Bug #9215 Error 1068 when re-defining PK
Submitted: 16 Mar 2005 8:43 Modified: 6 Oct 2008 20:52
Reporter: Carsten Pedersen Email Updates:
Status: Won't fix Impact on me:
Category:MySQL Server: DDL Severity:S3 (Non-critical)
Version:4.1.7-standard-log OS:Linux (SuSE Linux 9.2)
Assigned to: CPU Architecture:Any

[16 Mar 2005 8:43] Carsten Pedersen
During ALTER TABKLE, re-specifying the PRIMARY KEY for a field which is already the PK yields error 1068

How to repeat:
create table t (i int not null primary key);

alter table t change i i tinyint; # works, i is still the PK

drop table t;

create table t (i int not null primary key); # same as before

alter table t change i i tinyint primary key; # now with "primary key"
# --> ERROR 1068 (42000): Multiple primary key defined
[27 Oct 2006 0:08] Bugs System
A patch for this bug has been committed.

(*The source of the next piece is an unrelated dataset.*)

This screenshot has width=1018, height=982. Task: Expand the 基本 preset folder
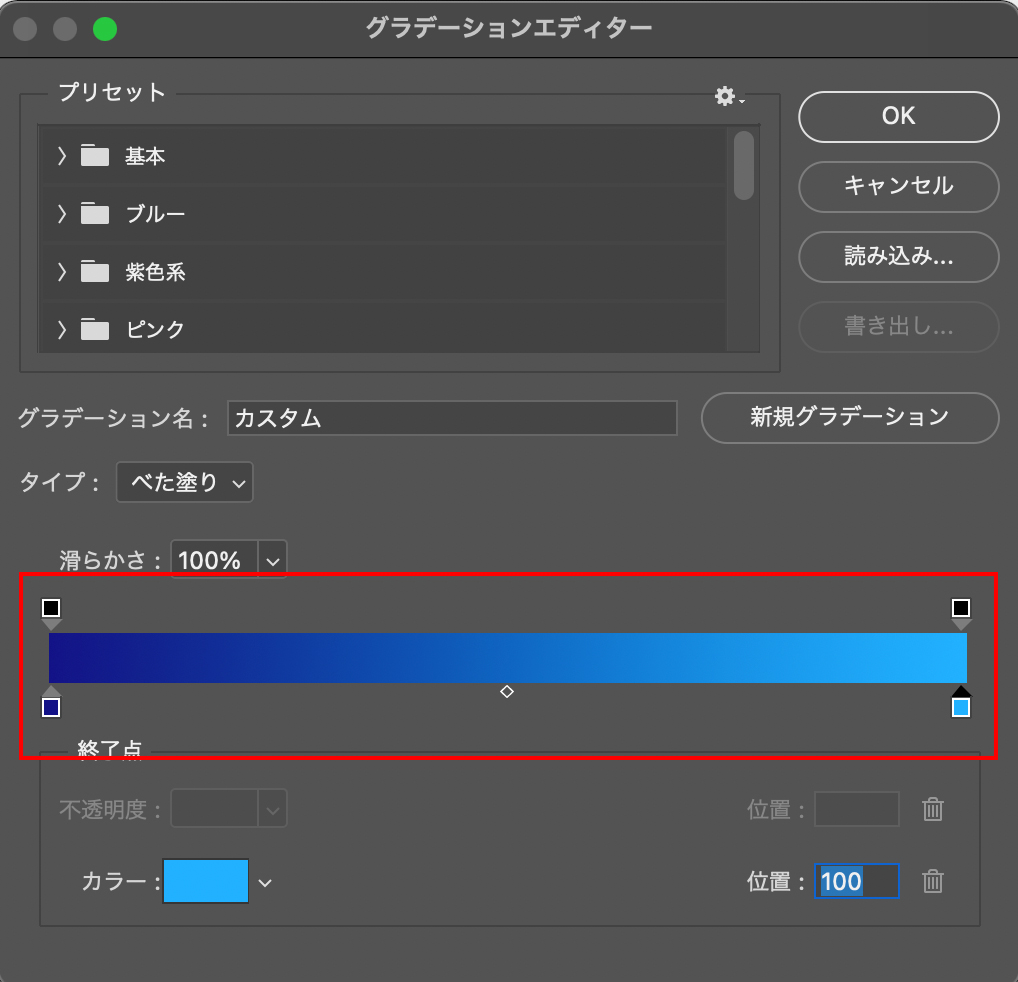point(62,156)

After review, it may
be pushed to the relevant source trees for release in the next
version. You can access the patch from:


ChangeSet@1.2535, 2006-10-26 17:08:03-07:00, acurtis@xiphis.org +3 -0
    "Error 1068 when re-defining PK"
    Check if redeclaration of PK is identical and ignore if it is.
[6 Oct 2008 20:52] Konstantin Osipov
Some users may expect standard-compliant semantics, (i.e. an error) quoting a mail exchange with PeterG:
Konstantin Osipov wrote:
> Hi,
> What is the standard behavior in case of Bug#9215?

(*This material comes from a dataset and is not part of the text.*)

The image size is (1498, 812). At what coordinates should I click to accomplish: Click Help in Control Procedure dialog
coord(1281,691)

This is not standard syntax, but let's assume the statement was
Syntactically this is an <add table constraint definition> of a
unique constraint (primary key constraints are also unique constraints),
so the following statement in the SQL/Foundation document applies:
11.7 <unique constraint definition>
Syntax Rules
7) If a <unique constraint definition> that specifies PRIMARY KEY is contained
in an <add table constraint definition>, then the table identified by the <table
name> immediately contained in the containing <alter table statement> shall not
have a unique constraint that was defined by a <unique constraint definition>
that specified PRIMARY KEY.
Therefore "ALTER TABLE t ADD PRIMARY KEY (i)" should cause a syntax error
if there is already a primary key, even if the original primary key was on
column i. The statement "alter table t change i i tinyint primary key;"
is in my opinion an analogous case, so it should cause a syntax error too.